▶ Stored data:
········

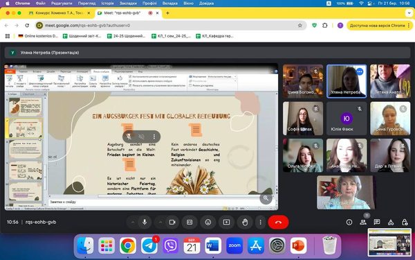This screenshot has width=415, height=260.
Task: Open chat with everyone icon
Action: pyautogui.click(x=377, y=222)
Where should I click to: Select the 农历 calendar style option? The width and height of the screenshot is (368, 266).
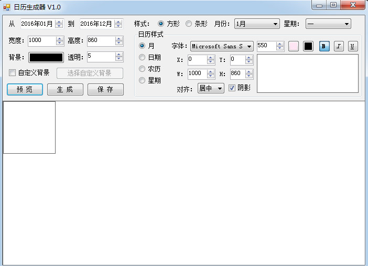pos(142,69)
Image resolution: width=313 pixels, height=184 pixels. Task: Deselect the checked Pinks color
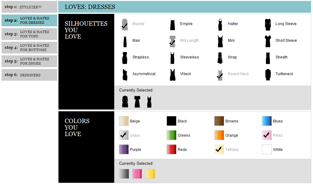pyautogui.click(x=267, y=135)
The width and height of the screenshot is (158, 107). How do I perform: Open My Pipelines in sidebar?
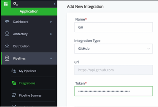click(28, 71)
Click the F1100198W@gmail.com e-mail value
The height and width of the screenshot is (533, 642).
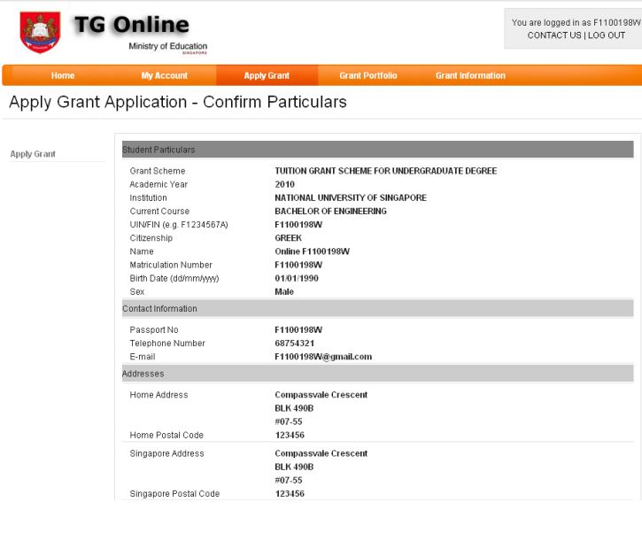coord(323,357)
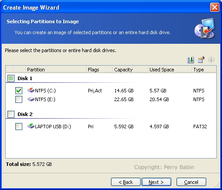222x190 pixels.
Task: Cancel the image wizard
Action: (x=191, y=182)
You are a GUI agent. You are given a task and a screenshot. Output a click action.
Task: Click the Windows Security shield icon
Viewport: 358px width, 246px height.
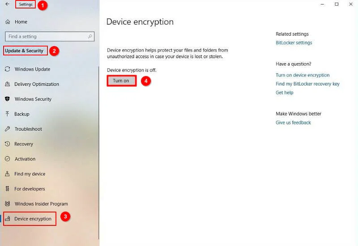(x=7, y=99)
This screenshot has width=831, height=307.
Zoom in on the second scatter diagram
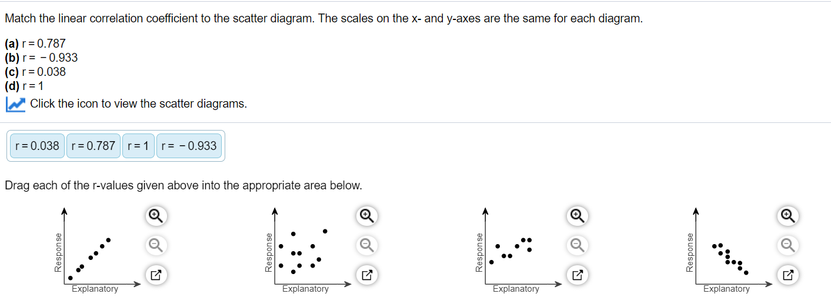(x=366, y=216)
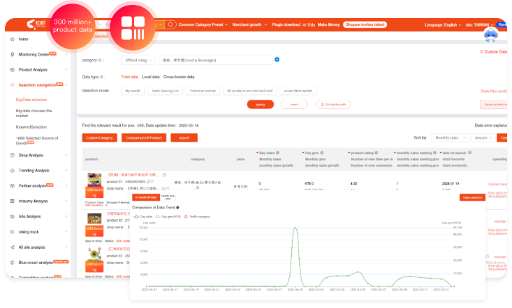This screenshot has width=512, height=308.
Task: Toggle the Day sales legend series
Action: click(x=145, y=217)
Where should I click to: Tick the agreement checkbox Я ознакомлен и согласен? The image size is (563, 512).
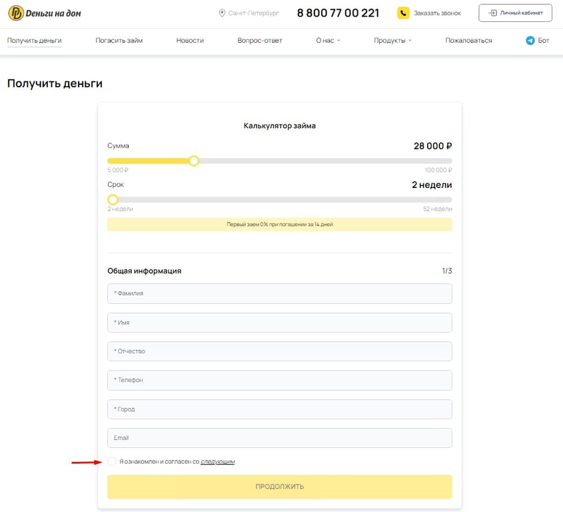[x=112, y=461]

········

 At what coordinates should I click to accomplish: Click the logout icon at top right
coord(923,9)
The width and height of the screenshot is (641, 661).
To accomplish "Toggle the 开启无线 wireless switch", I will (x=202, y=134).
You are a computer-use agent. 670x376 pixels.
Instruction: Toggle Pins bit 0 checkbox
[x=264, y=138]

········

▶ Goal of the exercise: Lines with "agent": find them in the data and copy each one.

▶ Answer area:
You are a GUI agent. You are given a task and a screenshot. Output a click action.
You are a computer-use agent. 670x376 pixels.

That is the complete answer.